== Set problem ==
List every row below that contains the string "screenshot", copying each such row in full. Case counts, so match only that exact capitalization.

───── Data provided

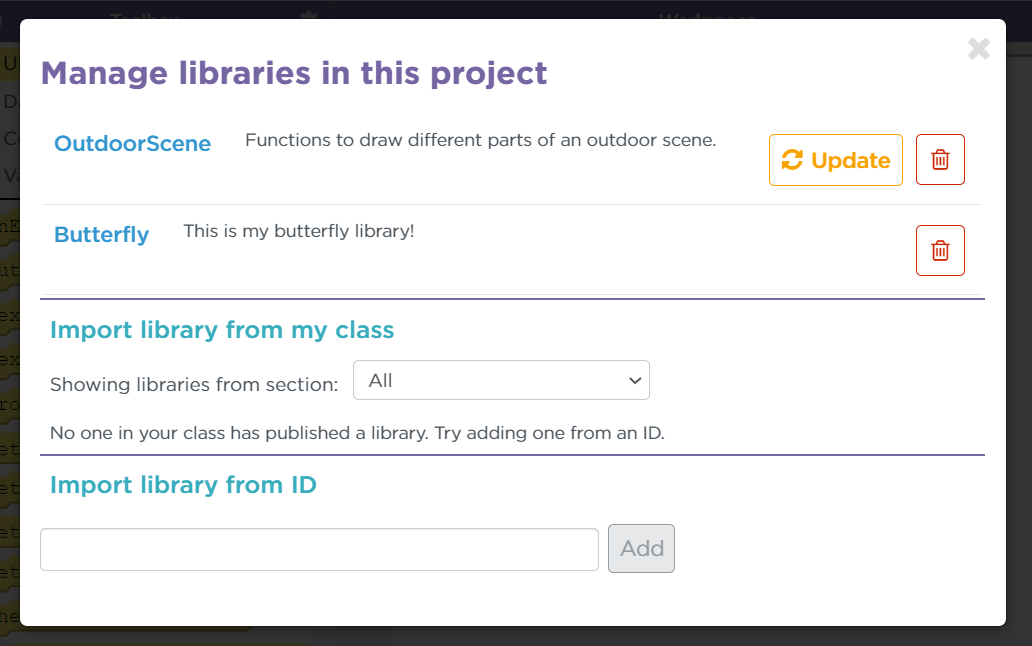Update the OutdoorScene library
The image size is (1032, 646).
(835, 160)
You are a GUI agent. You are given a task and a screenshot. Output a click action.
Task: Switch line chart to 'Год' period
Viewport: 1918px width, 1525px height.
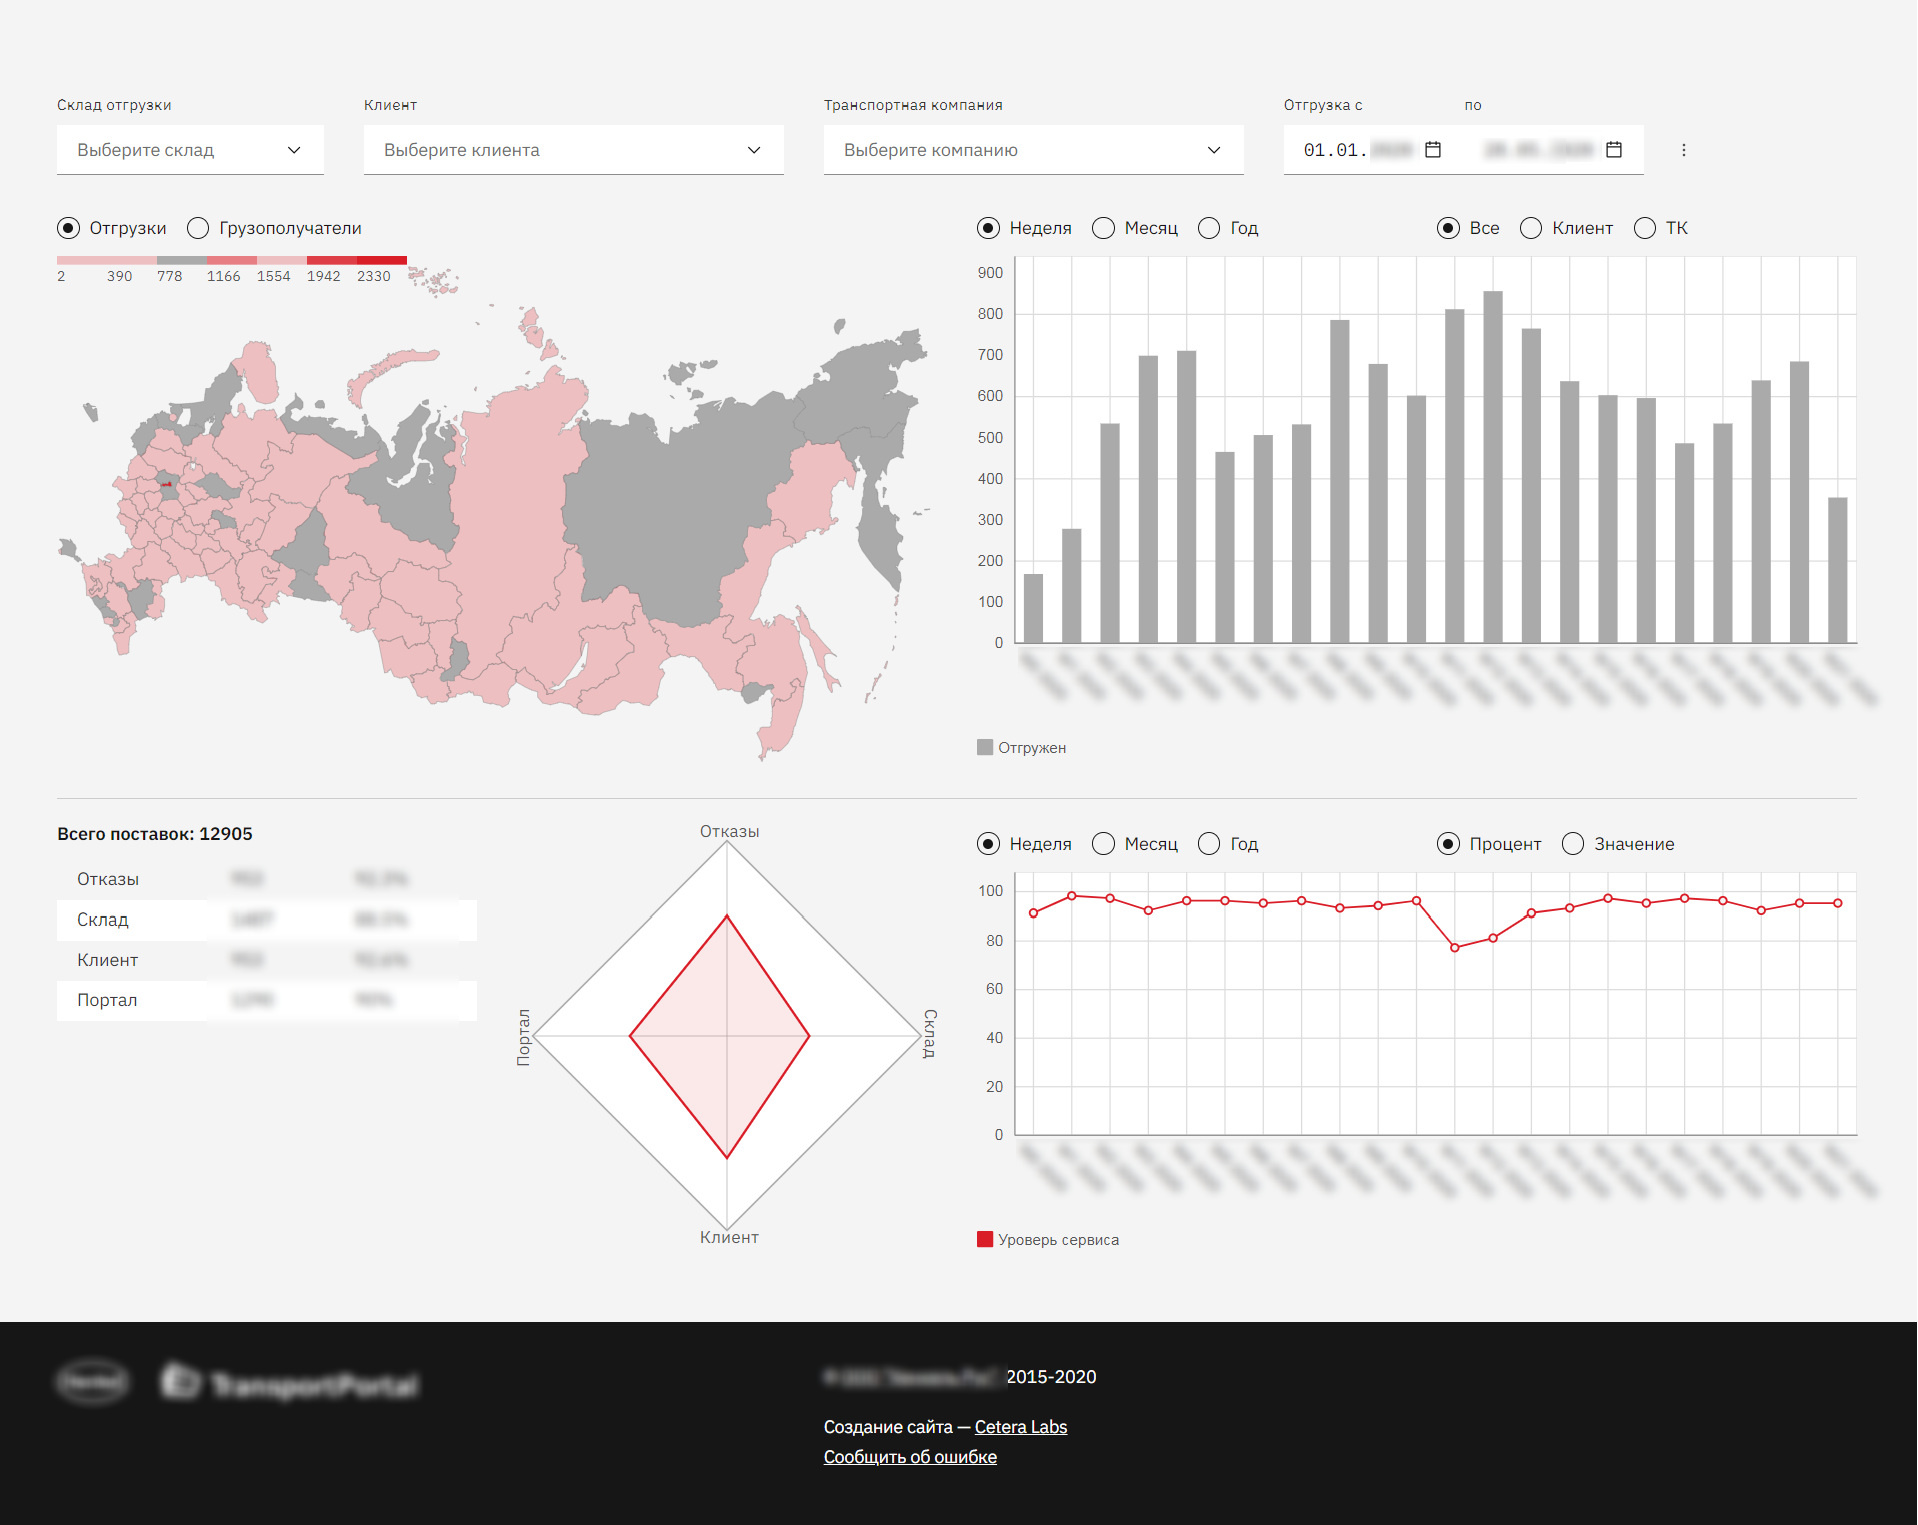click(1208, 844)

──────────
───── Data provided

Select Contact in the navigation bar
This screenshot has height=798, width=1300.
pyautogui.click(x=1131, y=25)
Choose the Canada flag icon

──────────
───── Data provided

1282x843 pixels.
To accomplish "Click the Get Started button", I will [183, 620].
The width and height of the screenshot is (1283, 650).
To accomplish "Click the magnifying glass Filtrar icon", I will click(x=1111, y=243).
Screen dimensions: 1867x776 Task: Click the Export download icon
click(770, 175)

──────────

== Completed exercise ==
You are a GUI agent. You are given a task and a screenshot. Output a click action.
This screenshot has height=798, width=1300.
The width and height of the screenshot is (1283, 650).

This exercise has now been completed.